At one point, Nate proclaims that Jefferson is unbeatable, Dee Dee contests this opinion, saying "everyone has an Achilles' heel". Nate later learns that the phrase means a weakness that can be exploited and completely derail a person. After more days of going to school at Jefferson, Nate and a few friends take refuge in a storage closet, where they find an old cavalier mascot and some other memorabilia. Later, a basketball game between P.S. 38 and Jefferson takes place. Nate is irritated because he can't play due to his injury and that Dee Dee showed up in a scary bobcat costume. The game ends with Jefferson winning 129–43 with P.S. 38 screwing up a lot during the game. The boys leave the game enraged at such a killing defeat. However, Nate gets the idea to challenge the Jefferson kids and Nolan to a snow sculpting contest, calling it the "Snowdown". Mr. Rosa overhears this and volunteers to judge them with the Jefferson art teacher.
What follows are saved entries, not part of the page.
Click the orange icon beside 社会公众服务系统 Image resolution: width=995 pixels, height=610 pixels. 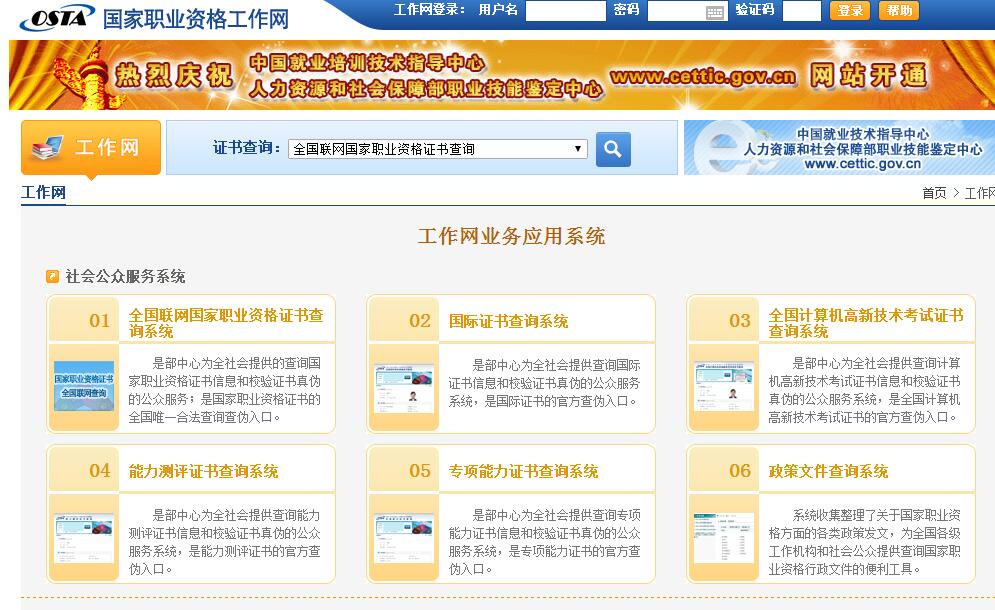pyautogui.click(x=53, y=277)
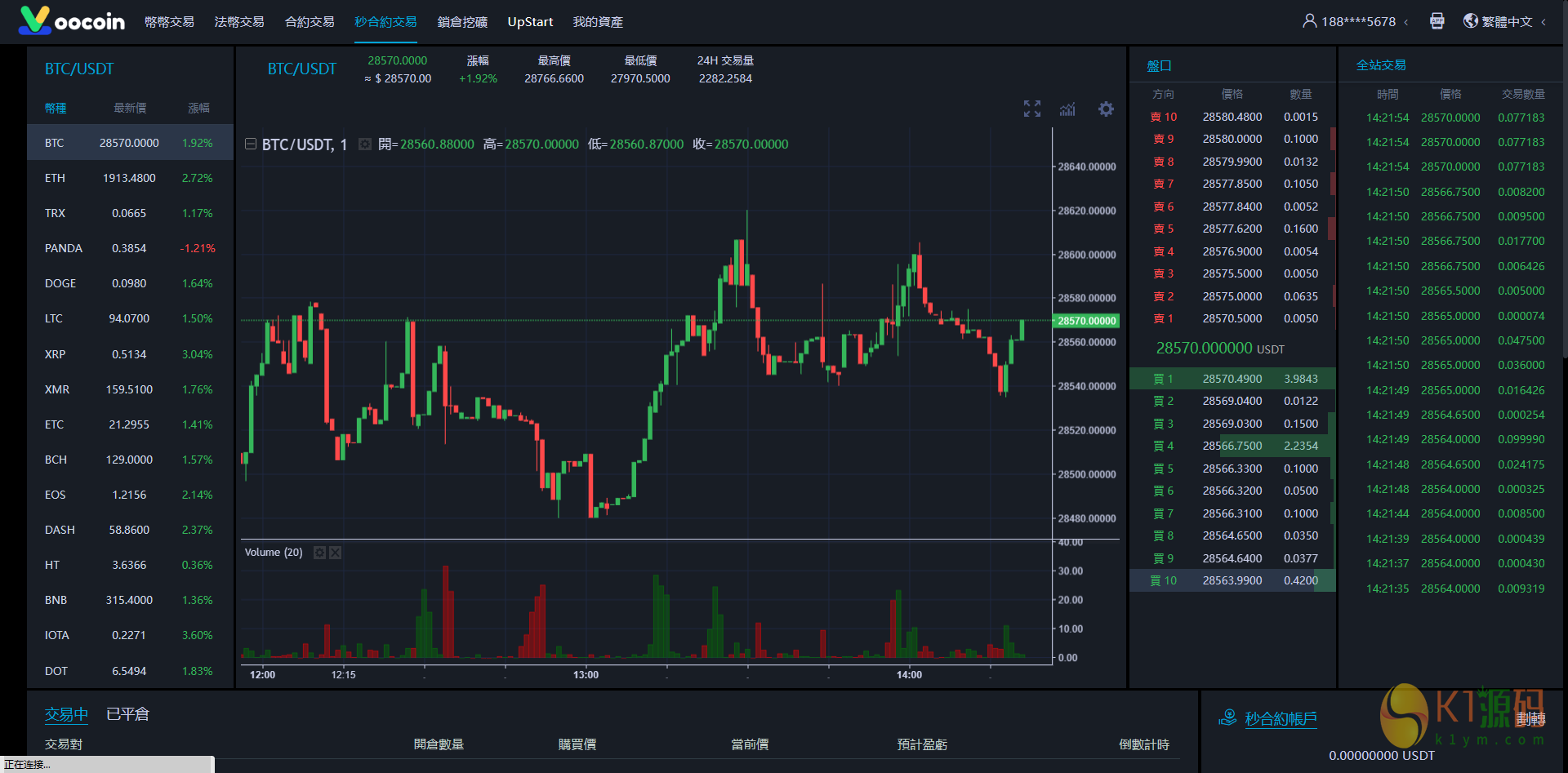Click the fullscreen chart icon
This screenshot has width=1568, height=773.
pyautogui.click(x=1032, y=109)
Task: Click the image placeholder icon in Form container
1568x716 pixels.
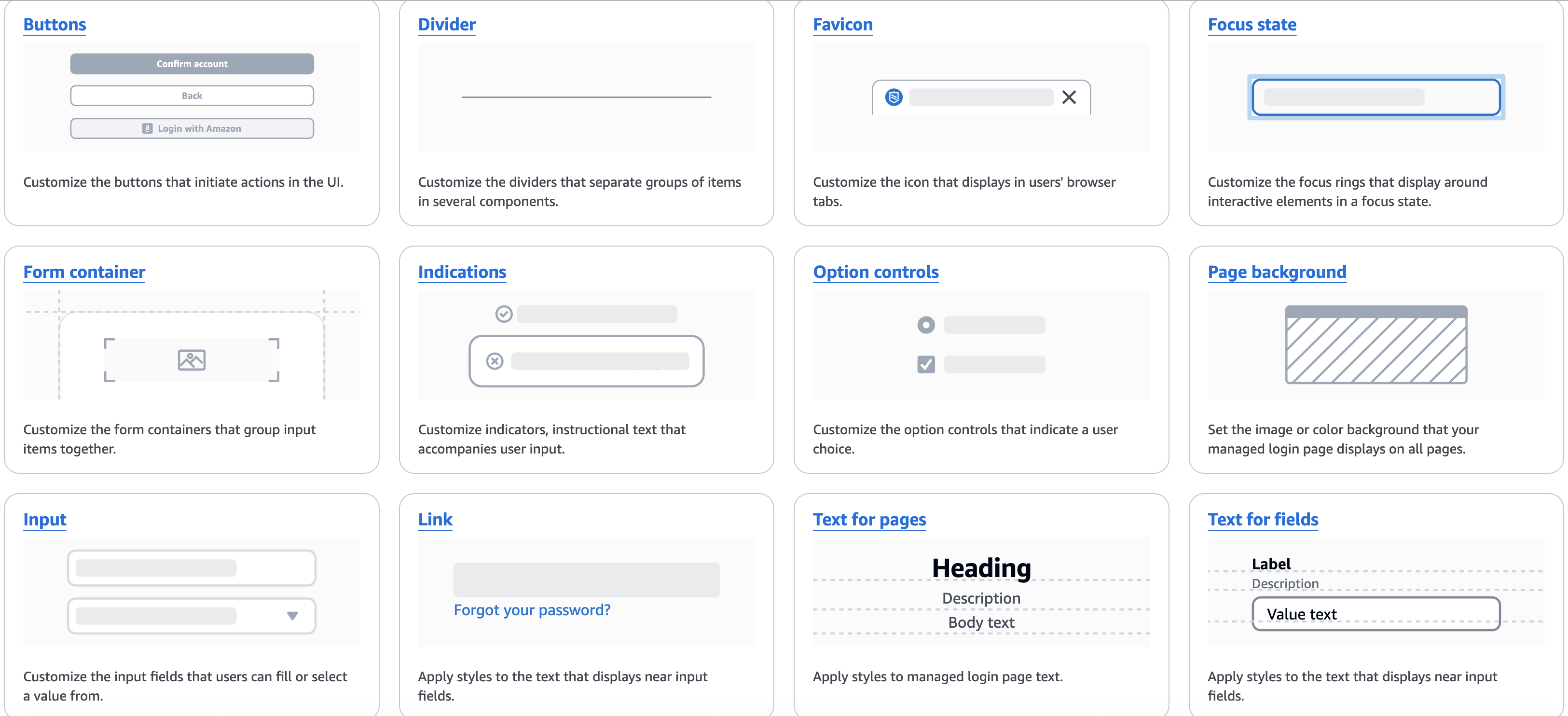Action: [x=192, y=360]
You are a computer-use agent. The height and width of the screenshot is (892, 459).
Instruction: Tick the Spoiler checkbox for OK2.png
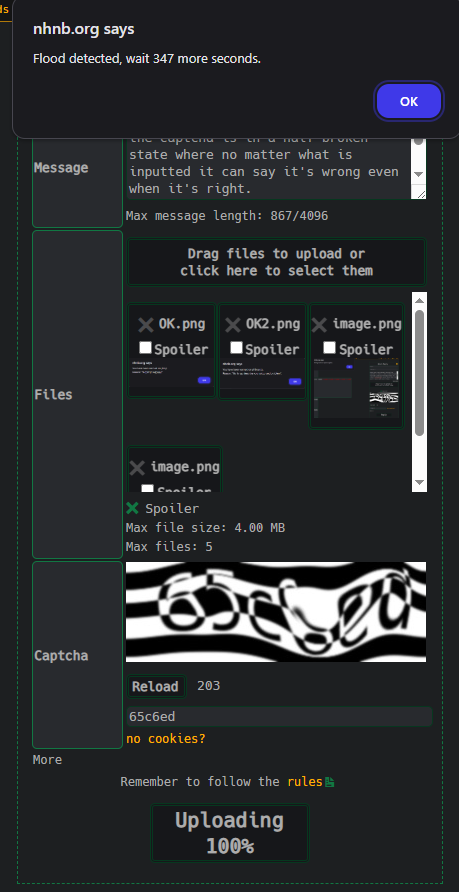pyautogui.click(x=236, y=348)
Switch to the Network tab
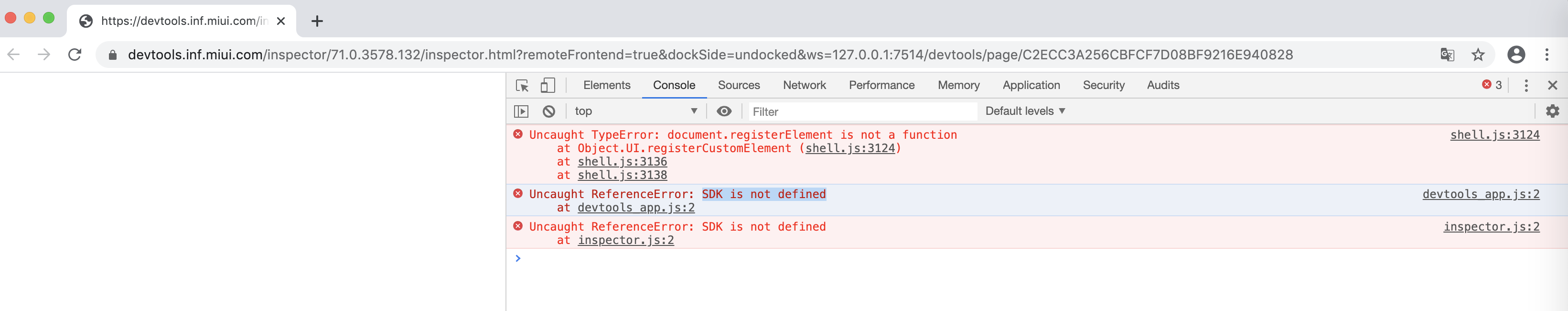 point(804,85)
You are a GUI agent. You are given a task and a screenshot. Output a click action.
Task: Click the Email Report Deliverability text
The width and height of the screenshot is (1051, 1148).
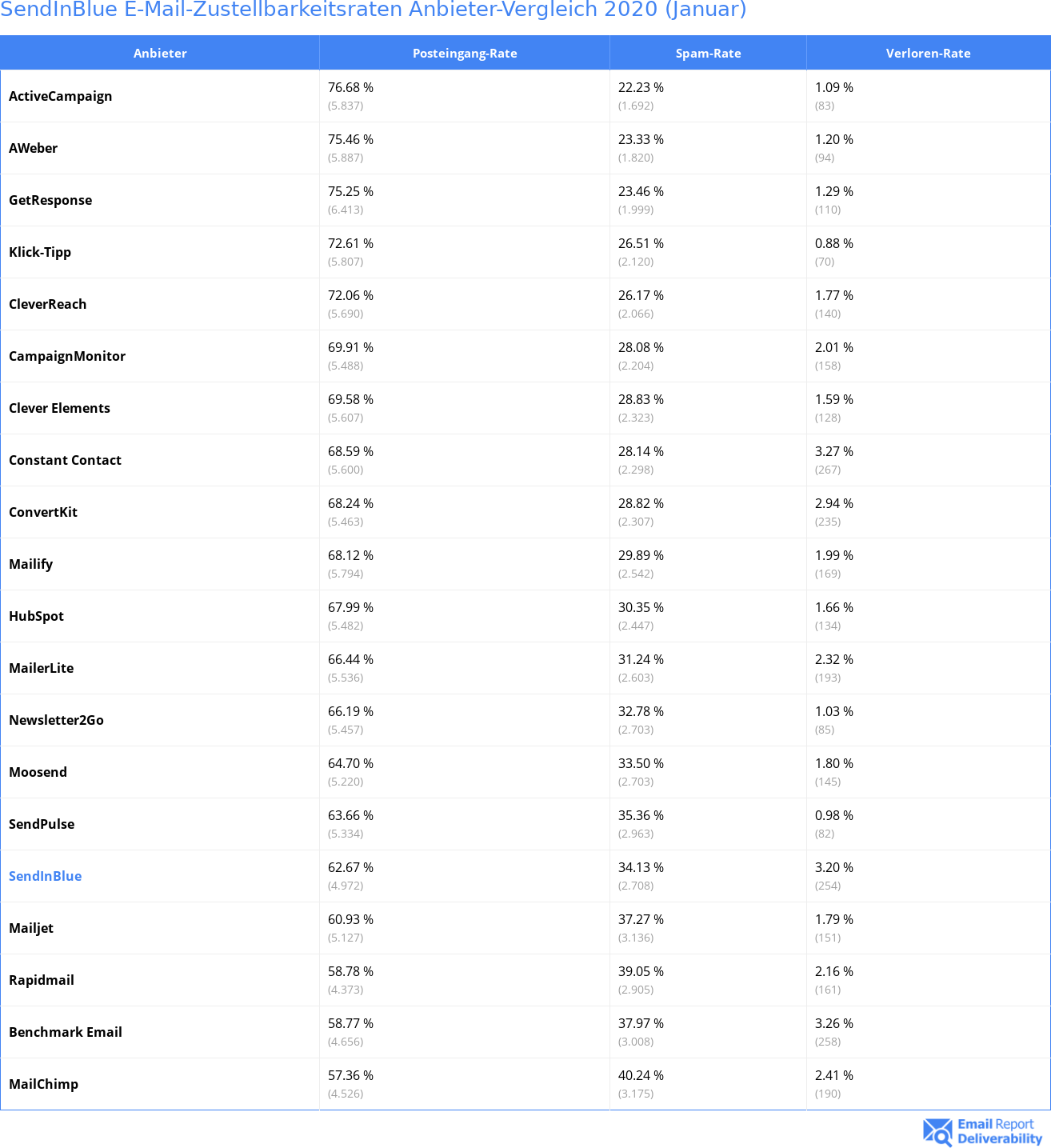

On the day of the Snowdown, the P.S. 38 kids get to work building their sculpture and watch the Jefferson kids set up a large tarp and drag in something wrapped in blankets. They dismiss this and proceed to build a statue of Achilles with an icicle in his heel (in reference to Dee Dee's remark). The Jefferson kids reveal their sculpture to be a replica of their mascot, the cavalier, which shocks everyone including the judges due to its lifelike nature. However, Mr. Rosa, puzzled by the statue, walks over and brushes at it, revealing the metal suit of armor from the storage room underneath. Due to the lack of creativity in simply covering a statue with snow, the judges announce P.S. 38 to be the winners of the Snowdown, finally granting the school a win over Jefferson.

Nate and friends return to P.S. 38, still celebrating their win. They then get further good news when Mr Rosa reveals that Nate and Dee Dee won 3rd place for their joint Dr Cesspool comic, only being beaten by high school students. They are then overjoyed to hear Jefferson never made it on the ballot, having only submitted singular drawings. Nate then concludes his cast made him lucky in by letting Dee Dee work on his comic, to which she returns by kindly signing it.

==Reception==
Critical reception for Big Nate Goes for Broke has been positive. The Horn Book Guide rated the book favorably, stating "Nate's enthusiastic nature, his amusing mishaps, and Peirce's inviting comic style will keep fans happy." Common Sense Media gave the book three out of five stars, writing "Creative underdogs win big in fun comic novel."